***** DATASET EXTRACT

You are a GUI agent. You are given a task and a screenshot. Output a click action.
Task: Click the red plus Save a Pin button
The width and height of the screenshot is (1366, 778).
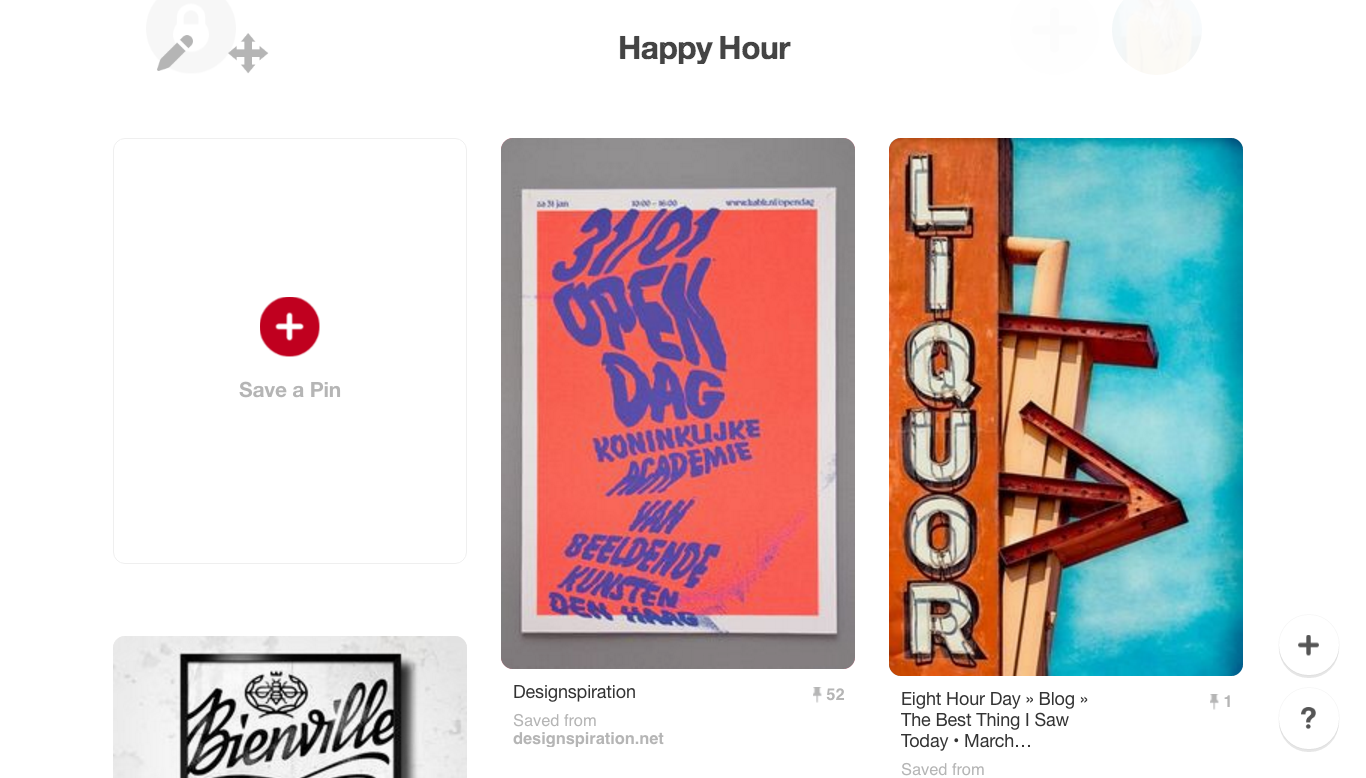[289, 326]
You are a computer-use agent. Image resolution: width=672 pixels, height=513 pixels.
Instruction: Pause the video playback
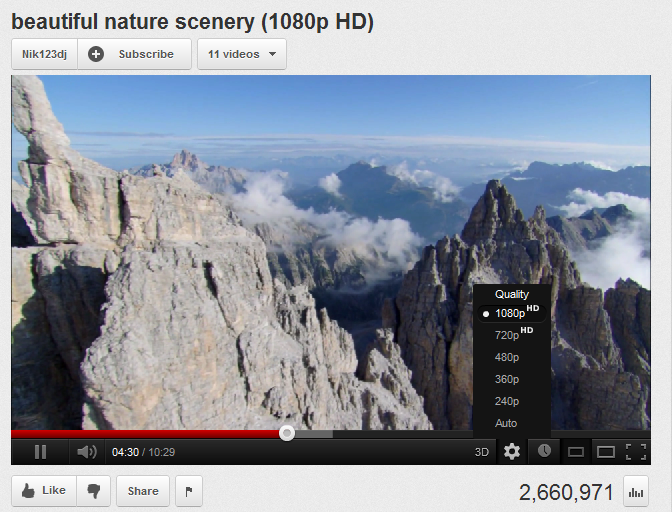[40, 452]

**********
***** DATASET EXTRACT

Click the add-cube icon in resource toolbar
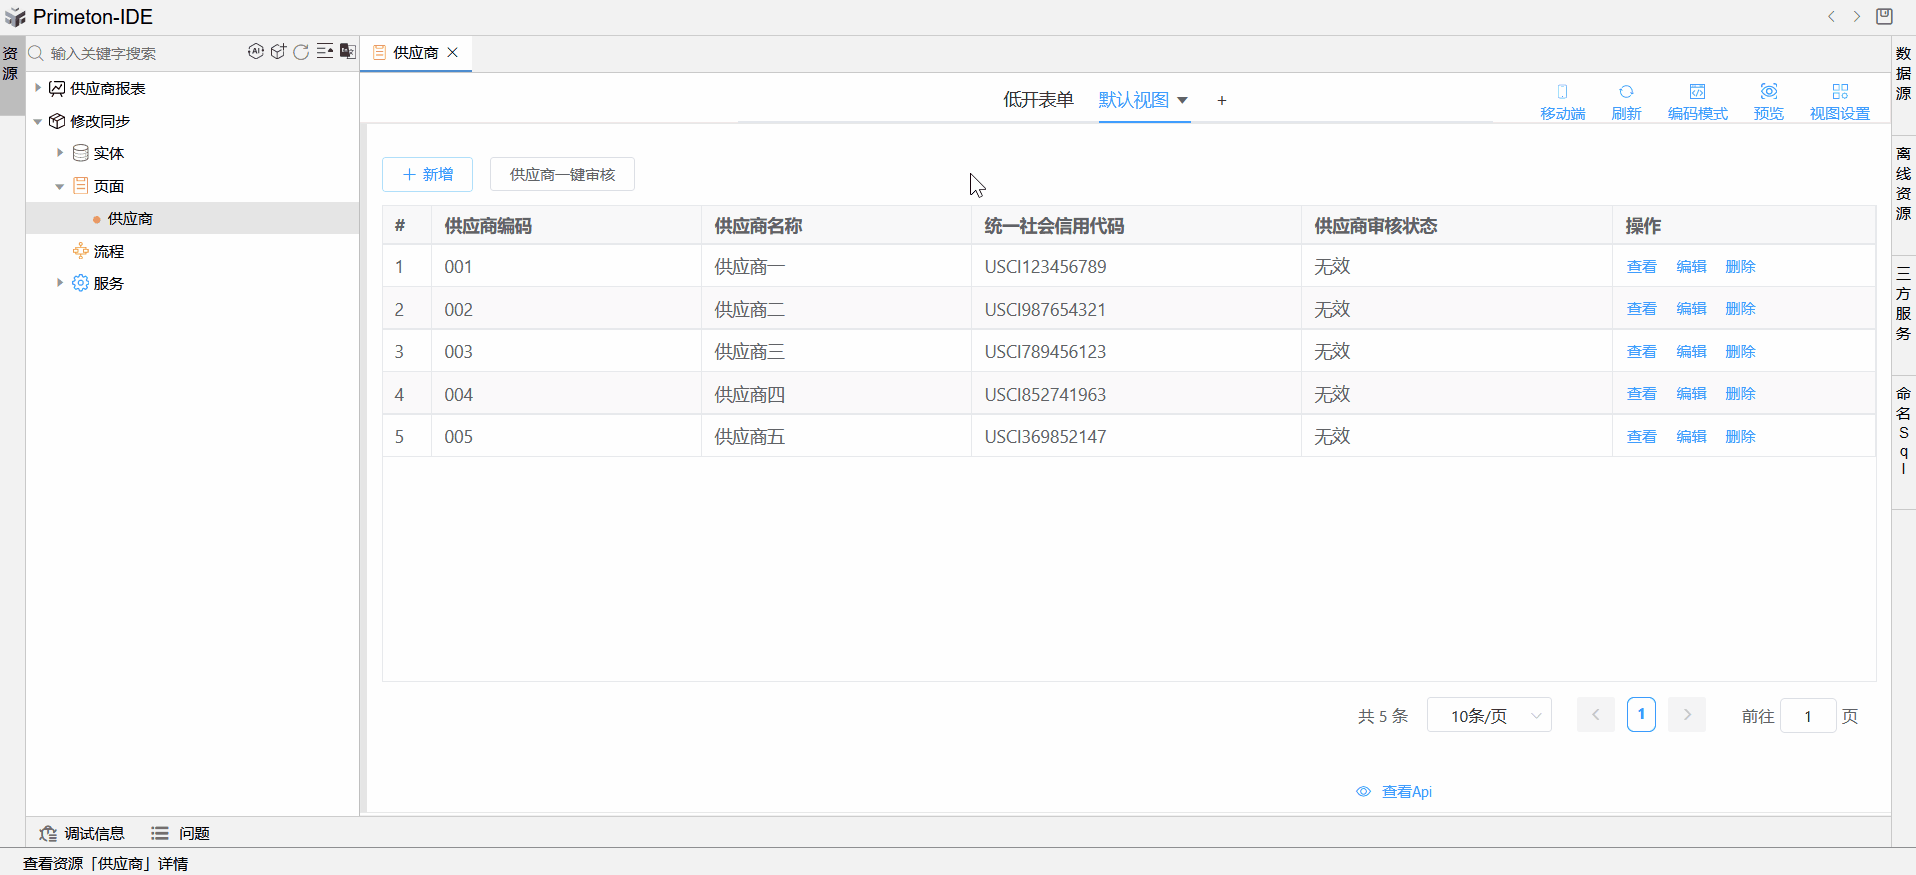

**********

**AIM OF THE TASK**
Find the lines above that hold "agent", then copy each of them.

**FINAL ANSWER**
You are a GUI agent. You are given a task and a screenshot. Output a click action.
You are a computer-use agent. Image resolution: width=672 pixels, height=513 pixels.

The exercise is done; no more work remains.